Given data:
=-=-=-=-=
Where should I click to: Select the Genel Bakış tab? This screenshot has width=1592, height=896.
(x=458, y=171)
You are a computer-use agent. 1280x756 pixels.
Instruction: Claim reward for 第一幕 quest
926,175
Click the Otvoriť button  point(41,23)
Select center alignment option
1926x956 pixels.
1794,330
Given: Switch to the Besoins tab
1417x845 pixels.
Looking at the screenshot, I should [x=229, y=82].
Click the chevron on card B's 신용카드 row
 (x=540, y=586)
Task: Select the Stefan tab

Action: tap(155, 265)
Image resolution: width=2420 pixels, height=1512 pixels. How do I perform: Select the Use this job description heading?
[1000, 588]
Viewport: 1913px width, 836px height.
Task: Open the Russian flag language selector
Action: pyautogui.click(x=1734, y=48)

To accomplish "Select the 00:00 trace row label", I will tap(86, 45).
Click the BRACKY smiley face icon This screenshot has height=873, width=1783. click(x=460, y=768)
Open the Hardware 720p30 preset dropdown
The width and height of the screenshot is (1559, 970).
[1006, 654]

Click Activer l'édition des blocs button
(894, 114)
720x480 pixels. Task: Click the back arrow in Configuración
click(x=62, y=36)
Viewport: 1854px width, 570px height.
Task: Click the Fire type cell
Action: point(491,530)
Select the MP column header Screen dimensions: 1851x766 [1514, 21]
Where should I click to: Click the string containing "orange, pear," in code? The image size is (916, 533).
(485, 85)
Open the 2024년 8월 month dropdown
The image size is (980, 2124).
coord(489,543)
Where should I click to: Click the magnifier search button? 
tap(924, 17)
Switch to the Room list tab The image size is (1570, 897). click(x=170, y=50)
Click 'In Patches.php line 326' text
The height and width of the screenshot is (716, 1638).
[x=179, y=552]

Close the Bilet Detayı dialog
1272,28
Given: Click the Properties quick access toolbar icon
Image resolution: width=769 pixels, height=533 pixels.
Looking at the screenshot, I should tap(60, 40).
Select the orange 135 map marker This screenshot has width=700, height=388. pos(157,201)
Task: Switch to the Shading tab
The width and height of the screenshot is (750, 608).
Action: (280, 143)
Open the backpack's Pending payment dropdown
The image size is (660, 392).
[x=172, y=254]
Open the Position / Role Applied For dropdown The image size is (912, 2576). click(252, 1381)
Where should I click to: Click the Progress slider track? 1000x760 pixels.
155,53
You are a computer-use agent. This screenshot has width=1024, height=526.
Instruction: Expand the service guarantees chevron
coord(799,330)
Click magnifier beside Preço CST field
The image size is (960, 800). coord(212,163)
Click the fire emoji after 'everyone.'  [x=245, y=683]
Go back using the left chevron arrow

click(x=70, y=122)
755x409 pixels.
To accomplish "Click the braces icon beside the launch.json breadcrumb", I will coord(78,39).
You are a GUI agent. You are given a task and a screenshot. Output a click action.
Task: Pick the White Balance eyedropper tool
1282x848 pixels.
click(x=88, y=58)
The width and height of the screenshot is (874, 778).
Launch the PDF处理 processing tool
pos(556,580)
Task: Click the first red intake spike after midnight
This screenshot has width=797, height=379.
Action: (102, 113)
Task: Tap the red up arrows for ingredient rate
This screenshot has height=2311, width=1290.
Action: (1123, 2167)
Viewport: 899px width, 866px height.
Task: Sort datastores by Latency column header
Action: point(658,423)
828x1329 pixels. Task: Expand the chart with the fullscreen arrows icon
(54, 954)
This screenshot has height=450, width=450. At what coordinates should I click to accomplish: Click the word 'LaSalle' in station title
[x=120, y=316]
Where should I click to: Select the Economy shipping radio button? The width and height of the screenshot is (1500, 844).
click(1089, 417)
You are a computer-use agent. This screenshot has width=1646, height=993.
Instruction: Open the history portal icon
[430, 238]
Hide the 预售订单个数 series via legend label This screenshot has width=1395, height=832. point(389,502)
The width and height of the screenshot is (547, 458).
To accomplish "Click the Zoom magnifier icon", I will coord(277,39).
=-=-=-=-=
What is required:
Each entry should be retyped exactly as given.

Completed task:
Where should I click to: Select the Genel Bakış tab? This screenshot has width=1592, height=896.
(x=458, y=171)
You are a computer-use agent. 1280x756 pixels.
Instruction: Claim reward for 第一幕 quest
926,175
Click the Otvoriť button  point(41,23)
Select center alignment option
1926x956 pixels.
1794,330
Given: Switch to the Besoins tab
1417x845 pixels.
Looking at the screenshot, I should [x=229, y=82].
Click the chevron on card B's 신용카드 row
 (x=540, y=586)
Task: Select the Stefan tab

Action: tap(155, 265)
Image resolution: width=2420 pixels, height=1512 pixels. How do I perform: Select the Use this job description heading?
[1000, 588]
Viewport: 1913px width, 836px height.
Task: Open the Russian flag language selector
Action: pyautogui.click(x=1734, y=48)

To accomplish "Select the 00:00 trace row label", I will tap(86, 45).
Click the BRACKY smiley face icon This screenshot has height=873, width=1783. click(x=460, y=768)
Open the Hardware 720p30 preset dropdown
The width and height of the screenshot is (1559, 970).
[1006, 654]

Click Activer l'édition des blocs button
(894, 114)
720x480 pixels. Task: Click the back arrow in Configuración
click(x=62, y=36)
Viewport: 1854px width, 570px height.
Task: Click the Fire type cell
Action: point(491,530)
Select the MP column header Screen dimensions: 1851x766 [1514, 21]
Where should I click to: Click the string containing "orange, pear," in code? The image size is (916, 533).
(485, 85)
Open the 2024년 8월 month dropdown
The image size is (980, 2124).
coord(489,543)
Where should I click to: Click the magnifier search button? 
tap(924, 17)
Switch to the Room list tab The image size is (1570, 897). click(x=170, y=50)
Click 'In Patches.php line 326' text
The height and width of the screenshot is (716, 1638).
[x=179, y=552]

Close the Bilet Detayı dialog
1272,28
Given: Click the Properties quick access toolbar icon
Image resolution: width=769 pixels, height=533 pixels.
Looking at the screenshot, I should tap(60, 40).
Select the orange 135 map marker This screenshot has width=700, height=388. pos(157,201)
Task: Switch to the Shading tab
The width and height of the screenshot is (750, 608).
Action: (280, 143)
Open the backpack's Pending payment dropdown
The image size is (660, 392).
[x=172, y=254]
Open the Position / Role Applied For dropdown The image size is (912, 2576). click(252, 1381)
Where should I click to: Click the Progress slider track? 1000x760 pixels.
155,53
You are a computer-use agent. This screenshot has width=1024, height=526.
Instruction: Expand the service guarantees chevron
coord(799,330)
Click magnifier beside Preço CST field
The image size is (960, 800). coord(212,163)
Click the fire emoji after 'everyone.'  [x=245, y=683]
Go back using the left chevron arrow

click(x=70, y=122)
755x409 pixels.
To accomplish "Click the braces icon beside the launch.json breadcrumb", I will coord(78,39).
You are a GUI agent. You are given a task and a screenshot. Output a click action.
Task: Pick the White Balance eyedropper tool
1282x848 pixels.
click(x=88, y=58)
The width and height of the screenshot is (874, 778).
Launch the PDF处理 processing tool
pos(556,580)
Task: Click the first red intake spike after midnight
This screenshot has width=797, height=379.
Action: (102, 113)
Task: Tap the red up arrows for ingredient rate
This screenshot has height=2311, width=1290.
Action: (1123, 2167)
Viewport: 899px width, 866px height.
Task: Sort datastores by Latency column header
Action: point(658,423)
828x1329 pixels. Task: Expand the chart with the fullscreen arrows icon
(54, 954)
This screenshot has height=450, width=450. At what coordinates should I click to accomplish: Click the word 'LaSalle' in station title
[x=120, y=316]
Where should I click to: Select the Economy shipping radio button? The width and height of the screenshot is (1500, 844).
click(1089, 417)
You are a computer-use agent. This screenshot has width=1646, height=993.
Instruction: Open the history portal icon
[430, 238]
Hide the 预售订单个数 series via legend label This screenshot has width=1395, height=832. point(389,502)
The width and height of the screenshot is (547, 458).
To accomplish "Click the Zoom magnifier icon", I will coord(277,39).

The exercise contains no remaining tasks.